The annual meteor shower peaks on July 29.

Diana Robinson Photography/Moment/Getty Images

Every year, skywatchers anxiously await the Delta Aquariids meteor shower, an intense series of bright streaks racing across the sky.

The meteor shower is active from July 12 until August 23, and peaks around July 29. But its bright meteors can still be seen a couple of days before and after its peak, so be sure to keep an eye out for the flying space debris around those times, too.

The Delta Aquariids originates from the constellation of Aquarius, which is near the star Skat, the third brightest star in the constellation.

The meteor shower appears as multiple shooting stars, about 20 per hour moving at a pace of 25 miles per second, according to NASA.

The origin of the Delta Aquariids meteor shower has not been confirmed, but astronomers recently believe that it may have originated from Comet Machholz.NASA

It is believed to originate from comet 96P/Machholz, which was discovered in 1986 by amateur astronomer Donald Machholz.

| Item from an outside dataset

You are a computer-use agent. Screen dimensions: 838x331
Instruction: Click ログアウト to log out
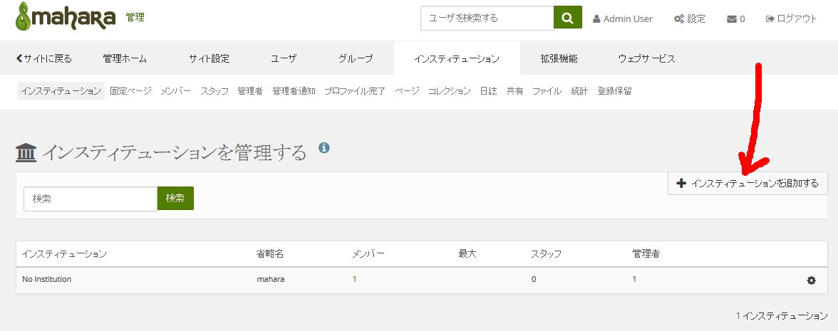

The comet orbits the Sun approximately once every five years, making its trip through the inner Solar System.

Here’s how the passage of a comet or asteroid creates a brilliant shower:

  • Meteor showers are pieces of rock and debris that trail off from comets and asteroids
  • As a comet travels closer to the Sun, the star's powerful gravitational pull weakens it, breaking it apart as they draw nearer to the star, throwing off the dust
  • The dust that falls off from comets forms into a trail around their orbits
  • As Earth passes through these trails each year during its orbit around the Sun, some of the dust interacts with Earth's atmosphere and disintegrates to form the fiery streaks that we observe in the sky

How to watch Delta Aquariids?

The Delta Aquariids meteor shower is best viewed in the Southern Hemisphere and southern latitudes of the Northern Hemisphere. That includes:

  • East and Central Asia
  • Eastern, Central, and Western Europe
  • parts of North America like Oregon and northern California, Wyoming, Colorado, Iowa, Ohio, Virginia, and North Carolina

If you look somewhere between the horizon and the zenith, and 45 degrees away from the constellation of Aquarius, you will be able to see its signature bright streaks.

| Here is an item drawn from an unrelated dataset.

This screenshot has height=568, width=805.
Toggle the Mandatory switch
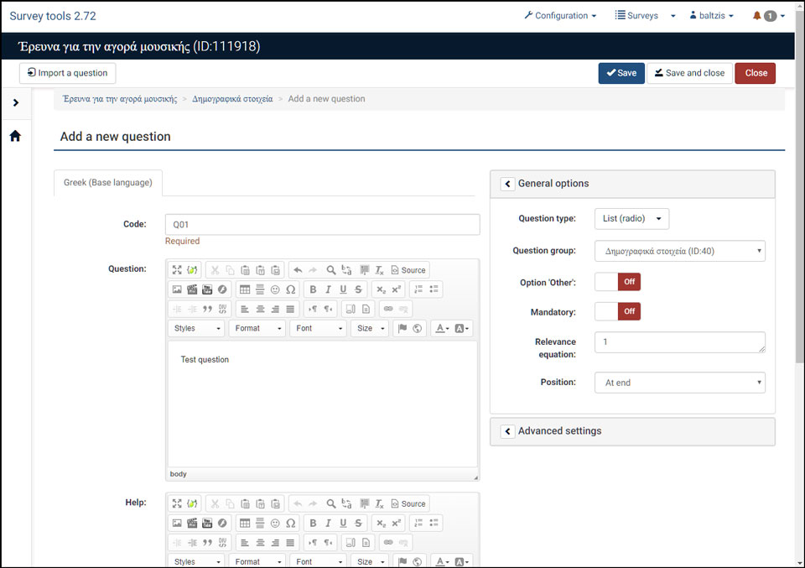617,311
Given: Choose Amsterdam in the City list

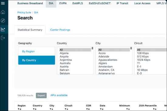Looking at the screenshot, I should [x=106, y=66].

It’s best to watch from a dimly lit area to get a better view of the sky and to block out any light coming from screens of electronic devices, or flashlights and allow your eyes to get accustomed to the darkness for around 30 minutes before you look up.

If you live in a crowded city, then your best chances of seeing the meteor shower are from on top of a roof or in a large park.

When to watch Delta Aquariids?

The Delta Aquariids meteor shower is best viewed in late July, although this year, its peak coincides with a bright waning gibbous moon. This means the Moon’s bright light around this time will make it harder to spot the meteor shower in the night skies.

But by early August, a dim waning crescent Moon will take over, allowing for the meteor shower to shine brighter in our view — even if it’s a bit past peak.

The best viewing times of the Delta Aquariid meteor shower is around 2 a.m. of any time zone, and lasts for several hours, according to EarthSky.